Sound and the Fury
Novel by Faulkner, published in 1929. The story is told in four parts, through the stream of consciousness of three characters (the sons of the Compson family, Benjy, Quentin, and Jason), and finally in an objective account.
The Compson family, formerly genteel Southern patricians, now lead a degenerate, perverted life on their shrunken plantation near Jefferson, Miss. The disintegration of the family, which clings to outworn aristocratic conventions, is counterpointed by the strength of the black servants, who include old Dilsey and her son Luster. The latter tends the idiot Benjy Compson, who is 33 and incapable of speech or any but the simplest actions.

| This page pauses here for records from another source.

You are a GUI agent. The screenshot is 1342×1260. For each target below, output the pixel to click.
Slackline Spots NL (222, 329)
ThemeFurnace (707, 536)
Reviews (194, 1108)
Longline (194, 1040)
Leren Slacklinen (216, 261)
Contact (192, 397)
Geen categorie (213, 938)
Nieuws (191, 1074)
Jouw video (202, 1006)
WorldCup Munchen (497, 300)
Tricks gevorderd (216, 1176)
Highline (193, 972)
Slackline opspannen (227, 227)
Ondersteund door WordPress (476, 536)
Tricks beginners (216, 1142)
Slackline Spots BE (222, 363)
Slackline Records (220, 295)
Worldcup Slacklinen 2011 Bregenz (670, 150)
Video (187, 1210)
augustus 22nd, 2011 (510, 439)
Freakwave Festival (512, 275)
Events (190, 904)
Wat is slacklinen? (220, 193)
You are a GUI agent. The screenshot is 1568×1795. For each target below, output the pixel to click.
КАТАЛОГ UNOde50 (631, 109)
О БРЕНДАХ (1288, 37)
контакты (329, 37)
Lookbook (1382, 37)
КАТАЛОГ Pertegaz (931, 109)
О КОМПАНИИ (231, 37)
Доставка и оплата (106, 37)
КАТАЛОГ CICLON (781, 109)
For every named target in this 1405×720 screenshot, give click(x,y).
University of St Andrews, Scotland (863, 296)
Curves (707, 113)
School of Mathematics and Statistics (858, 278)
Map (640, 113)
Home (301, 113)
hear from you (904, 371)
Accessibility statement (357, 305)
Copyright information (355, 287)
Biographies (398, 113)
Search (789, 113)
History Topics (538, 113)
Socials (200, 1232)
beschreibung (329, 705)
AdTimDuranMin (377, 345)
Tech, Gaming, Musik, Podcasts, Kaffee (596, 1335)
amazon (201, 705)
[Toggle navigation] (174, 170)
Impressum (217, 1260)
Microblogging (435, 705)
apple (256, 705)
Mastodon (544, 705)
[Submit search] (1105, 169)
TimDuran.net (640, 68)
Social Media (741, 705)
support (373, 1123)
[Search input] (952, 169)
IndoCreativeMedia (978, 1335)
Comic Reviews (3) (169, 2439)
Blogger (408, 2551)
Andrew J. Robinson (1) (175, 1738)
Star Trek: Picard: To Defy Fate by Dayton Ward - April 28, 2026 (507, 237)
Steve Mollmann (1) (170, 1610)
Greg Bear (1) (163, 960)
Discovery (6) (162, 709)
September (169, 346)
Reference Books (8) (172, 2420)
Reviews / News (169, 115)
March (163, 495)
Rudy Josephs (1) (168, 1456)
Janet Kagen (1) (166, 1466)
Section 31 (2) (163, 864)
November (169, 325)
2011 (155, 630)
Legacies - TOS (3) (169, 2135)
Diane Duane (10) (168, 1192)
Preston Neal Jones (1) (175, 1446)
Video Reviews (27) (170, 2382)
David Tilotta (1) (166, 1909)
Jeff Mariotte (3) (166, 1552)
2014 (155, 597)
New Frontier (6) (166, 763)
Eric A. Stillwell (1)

Through his broken thoughts, which revert to his childhood at every chance stimulation of his acute senses, is disclosed the tragedy of his drunken father; his proud, sniveling, hypochondriac mother; his weakminded Uncle Maury; his sister Candace (Caddy), whom he adores because she is kind to him; his mean, dishonest brother Jason; and his sensitive brother Quentin, a promising student at Harvard, who goes mad, obsessed by love of Caddy, and, shamed by her seduction, commits suicide. When Caddy is forced to marry and leave home, Benjy is desolate, but he plays like a child with her illegitimate daughter, until she grows up, gives evidence of her mother's nymphomaniac strain, runs away with a tent-show performer, and steals a sum of money from Jason.